Relatedly, when many critics on the right have responded to these misguided racial proclivities on the left (and when they aren’t openly reactionary), they often serve up their own disappointing appeals to authority. They defer to black conservatives or evoke familiar quotations of historical figures like MLK. The first move only imitates the error of their political rivals, attributing authority to individuals not on the basis of merit but on the basis of their identity. The second often requires regrettable oversimplifications of the views of historical figures, but it also betrays a failure of imagination. The answers to our current problems don’t lie in the past. We don’t only need a restatement of old ideals. King’s Dream was wonderful for its time, but must it be the height of our moral ambition?

“I have a dream that one day down in Alabama, with its vicious racists… little black boys and black girls will be able to join hands with little white boys and white girls as sisters and brothers. I have a dream today.”

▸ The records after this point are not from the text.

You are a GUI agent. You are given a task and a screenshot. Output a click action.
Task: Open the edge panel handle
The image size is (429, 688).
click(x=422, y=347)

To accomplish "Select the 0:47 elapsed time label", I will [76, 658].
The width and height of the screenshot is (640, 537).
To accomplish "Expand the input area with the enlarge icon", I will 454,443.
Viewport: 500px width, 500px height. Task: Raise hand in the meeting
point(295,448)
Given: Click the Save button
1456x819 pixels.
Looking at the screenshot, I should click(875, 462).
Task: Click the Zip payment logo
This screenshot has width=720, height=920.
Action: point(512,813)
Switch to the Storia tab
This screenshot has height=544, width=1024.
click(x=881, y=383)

King’s potent sentiment still speaks to us, but I can imagine something much better than black and white children playing together. I aspire to a world where no one would dare risk overlooking the dignity of any individual child by indulging in casual racial generalizations.

In America, the enduring achievement of racism as an ideology has little to do with vulgar assertions about any group’s biological inferiority or supremacy. Its most frustrating and consequential legacy is having seduced most of the world into simultaneously rejecting the notion of biological racial inferiority while uncritically accepting the taxonomy of human races as valid. And not only accepting it, but inculcating it into nearly every area of our lives.

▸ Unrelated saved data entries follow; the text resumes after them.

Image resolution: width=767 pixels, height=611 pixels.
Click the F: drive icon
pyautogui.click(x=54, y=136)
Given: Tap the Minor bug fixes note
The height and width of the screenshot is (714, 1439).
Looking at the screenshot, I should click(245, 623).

If you’ve ever completed a form that inquired about your race, and you proceeded to voluntarily identify as a white, black, Asian, or Latino — rather than writing in the word “human” — then you’ve fallen under this spell, too. And whether you’re committed to the cause of racial justice and antiracism, or segregation and white supremacy or even color blindness, I’d argue that you’ve casually endorsed the same retrograde presumptions about the corporality of race and the nature of human difference.

Race is America’s most pervasive and consequential conspiracy theory. And as a country, we’ve very nearly sanctified the concept while systematically ignoring the philosophical compromises and intellectual inconsistencies it demands.

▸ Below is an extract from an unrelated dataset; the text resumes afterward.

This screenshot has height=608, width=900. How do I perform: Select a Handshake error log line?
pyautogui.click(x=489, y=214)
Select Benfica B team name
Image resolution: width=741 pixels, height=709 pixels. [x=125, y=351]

We need to deliberately define the world we want to live in. To set aspirations that build on the profound achievements that preceded them. And once we’ve done that, we’ll be better positioned to draw inspiration from the past and face our most urgent political and civilizational challenges. Today’s Black Lives Matter activists ought to consult the example of Memphis sanitation workers, who in 1968 didn’t obscure their demands for dignity by making appeals on behalf of a race; they rested their claims on the incontrovertible fact of their shared humanity.

The difference in moral posture isn’t trivial. The Memphis sanitation workers held signs that read “I AM A MAN,” a declaration of individuals grounded in their coequal humanity. That claim is personal, universally applicable, and morally unassailable. By contrast, Black Lives Matter couches its appeal in the language of race solidarity; its moral force is mediated through group identity rather than individual personhood. That shift — from asserting “I am” to insisting “we matter” — marks a philosophical retreat, a retrogression in support of a taxonomical scheme suitable only for the dustbin.

This is the unfinished work of the racial reckoning — not better management of racial categories or symbolic gestures of inclusion, but the principled dismantling of racial ideology itself. Only then can we create a society where justice is measured by tangible improvements in individual lives rather than abstract demographic categories. Lia, along with every child, deserves to grow up in a world that sees them fully, explicitly as themselves — not as avatars of particular racial groups, but as individuals whose dignity and worth are unquestioned and inviolable.